• [THE REQUEST] Present every line of the rows below as a JSON list of strings, one string per line, with blank lines and the pictures left out.

___ MATERIAL FOR THIS TASK ___

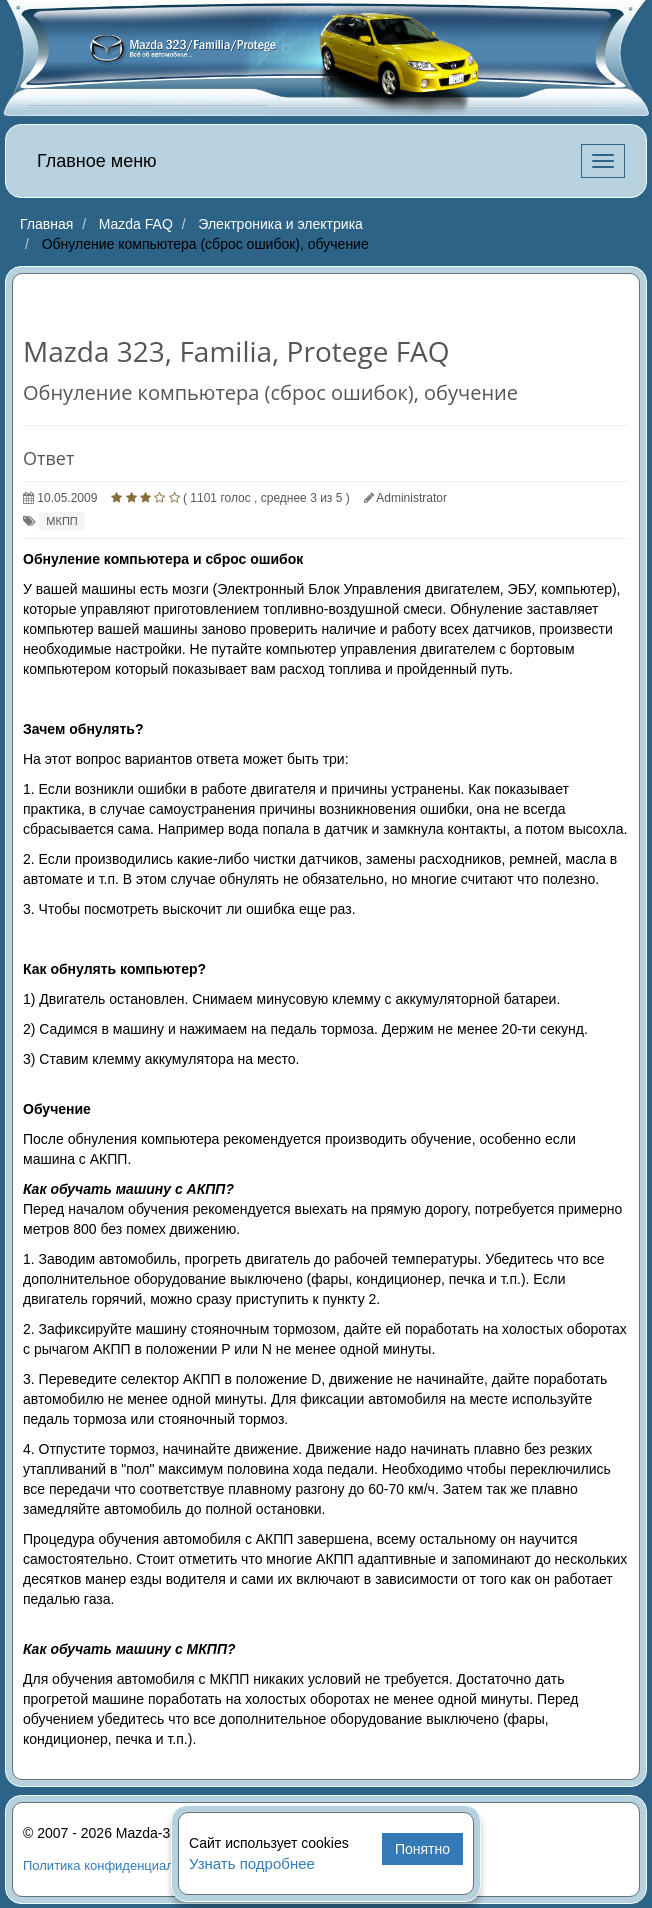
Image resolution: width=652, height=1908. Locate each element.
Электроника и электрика (280, 224)
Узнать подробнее (252, 1863)
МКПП (61, 521)
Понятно (422, 1849)
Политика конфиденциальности (119, 1865)
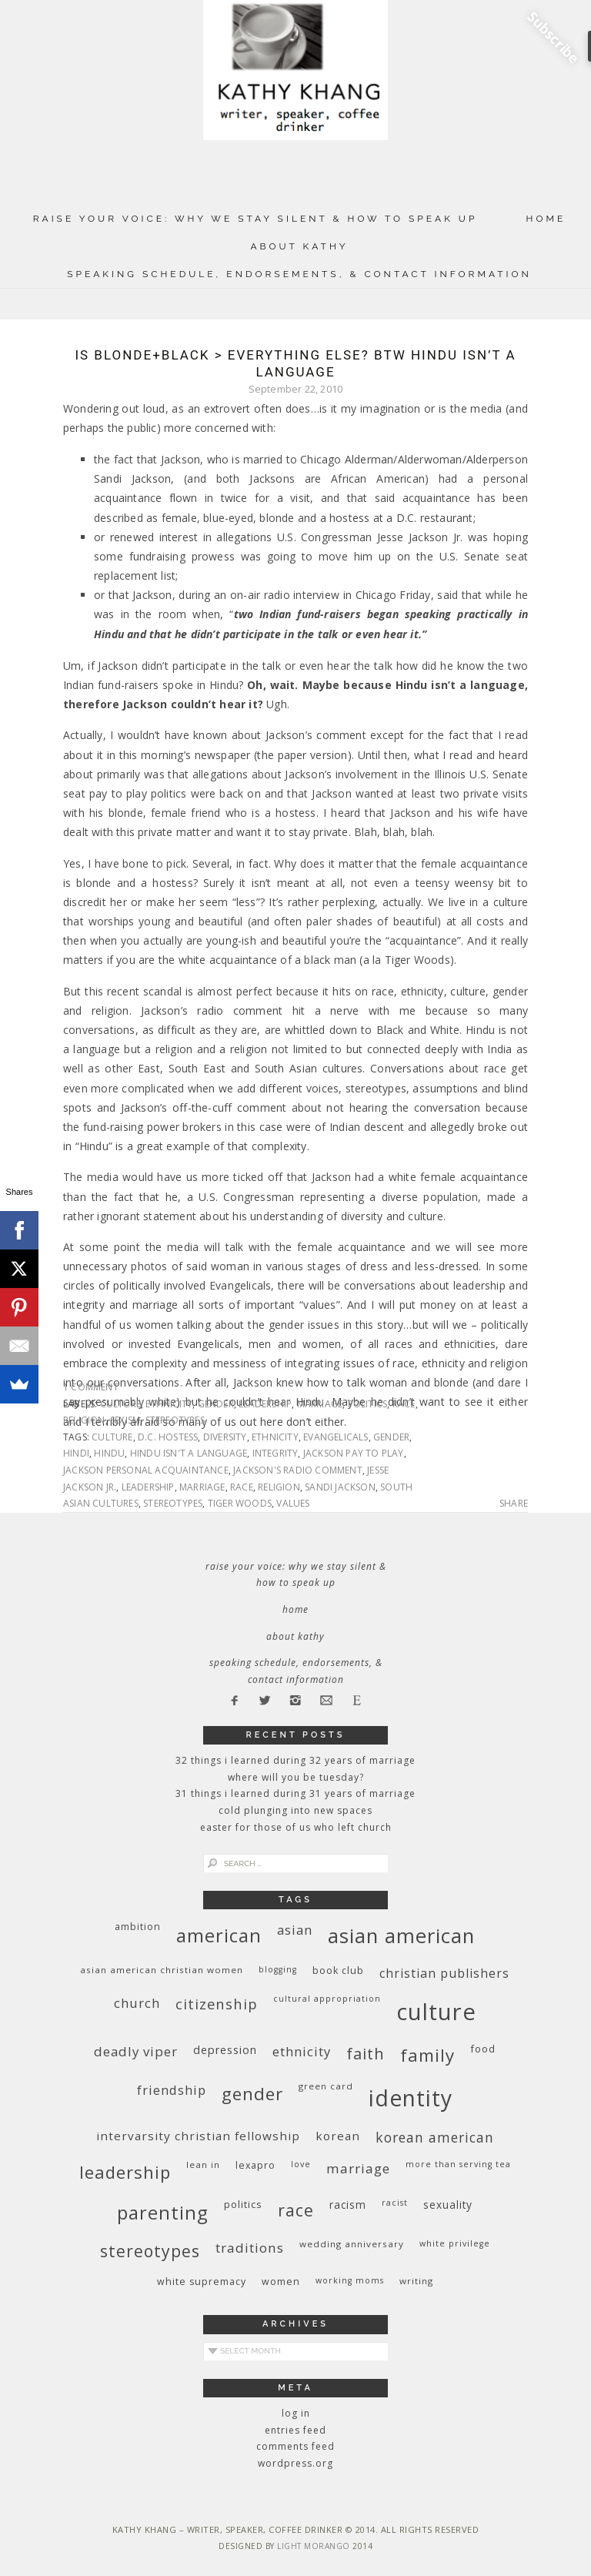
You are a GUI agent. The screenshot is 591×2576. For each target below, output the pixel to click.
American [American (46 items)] (219, 1935)
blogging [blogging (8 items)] (278, 1969)
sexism (125, 1420)
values (292, 1503)
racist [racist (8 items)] (395, 2202)
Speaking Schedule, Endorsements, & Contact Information (299, 274)
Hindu (109, 1453)
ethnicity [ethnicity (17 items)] (301, 2051)
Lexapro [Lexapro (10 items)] (255, 2165)
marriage (320, 1403)
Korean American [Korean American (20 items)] (435, 2137)
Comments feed (295, 2446)
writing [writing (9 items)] (416, 2281)
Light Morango (313, 2546)
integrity (275, 1453)
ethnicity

___

• [WRITTEN ANSWER]
[
  "Image resolution: width=652, height=1908. Locate each element.",
  "Электроника и электрика (280, 224)",
  "Узнать подробнее (252, 1863)",
  "МКПП (61, 521)",
  "Понятно (422, 1849)",
  "Политика конфиденциальности (119, 1865)",
  "You are a GUI agent. The screenshot is 591×2576. For each target below, output the pixel to click.",
  "American [American (46 items)] (219, 1935)",
  "blogging [blogging (8 items)] (278, 1969)",
  "sexism (125, 1420)",
  "values (292, 1503)",
  "racist [racist (8 items)] (395, 2202)",
  "Speaking Schedule, Endorsements, & Contact Information (299, 274)",
  "Hindu (109, 1453)",
  "ethnicity [ethnicity (17 items)] (301, 2051)",
  "Lexapro [Lexapro (10 items)] (255, 2165)",
  "marriage (320, 1403)",
  "Korean American [Korean American (20 items)] (435, 2137)",
  "Comments feed (295, 2446)",
  "writing [writing (9 items)] (416, 2281)",
  "Light Morango (313, 2546)",
  "integrity (275, 1453)",
  "ethnicity"
]